With such a consistently great debut album from top to bottom, expectations were high for The Killers’ follow-up. 2006’s Sam’s Town got decidedly mixed reviews from the critics, but I loved it. Where others saw a band trying to do too much and be too earnest, the album struck me as a turn toward exploring life’s big questions as well as self-examination. “When You Were Young” seems to wrestle with the dangers of expectations held too high, and is also the band’s first serious foray into the spiritual, with a reflection on the temptation of sin and a name-check of Jesus. The incredibly great “For Reasons Unknown” explores the mystery of lost passions with an addictive and propulsive guitar and drum attack. Lines like “My lips, they don’t kiss, they don’t kiss the way they used to” and “My eyes don’t recognize you no more” are sung with such energy that it’s impossible not to feel it in your bones. Elsewhere, loud yet brooding guitars and a trudging drumbeat propel “Uncle Johnny,” an ode to the darkness and tragedy of drug addiction. The bluntness of lines like “He’s convinced himself right in his brain / That it helps to take away the pain” is startling, but sound fitting when delivered by Brandon Flowers in stark sincerity.

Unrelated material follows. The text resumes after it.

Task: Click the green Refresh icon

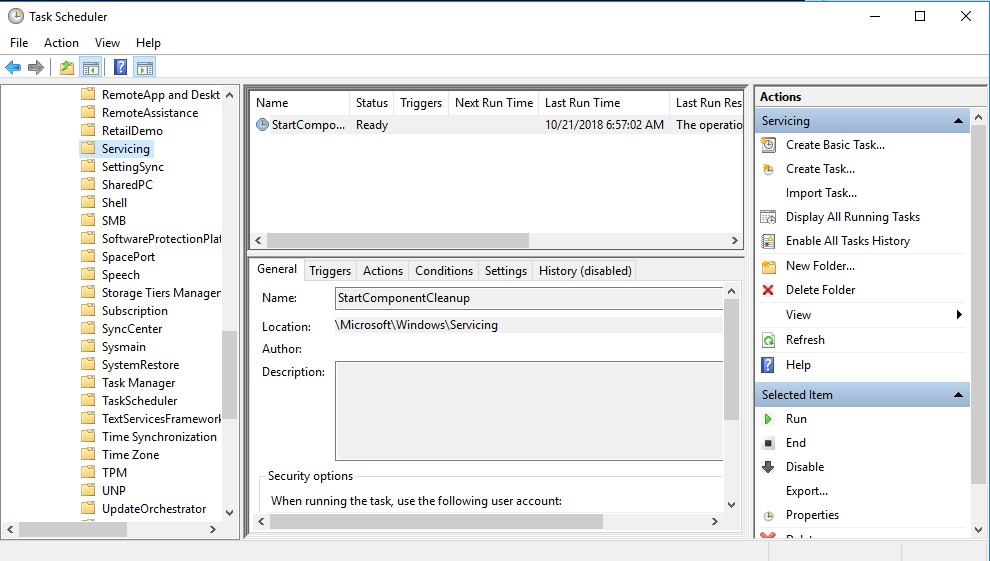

The exploration of serious themes continues in The Killers’ third album, 2008’s Day & Age. Even the straight-ahead dance rock hit single “Human” speaks of being on one’s knees “looking for the answer.” Lines like “Give my regards to faith and virtue / Give my condolences to good” lead into “My sign is vital / My hands are cold,” as if speaking of the folly of seeking salvation in entertainment. Perhaps this is what makes the ridiculous question in the chorus oddly compelling: “Are we human, or are we dancer?” Towards the end of Day & Age comes “The World We Live In,” an uplifting treatise about living in the moment and staying the course amid an inevitably tumultuous and confusing world.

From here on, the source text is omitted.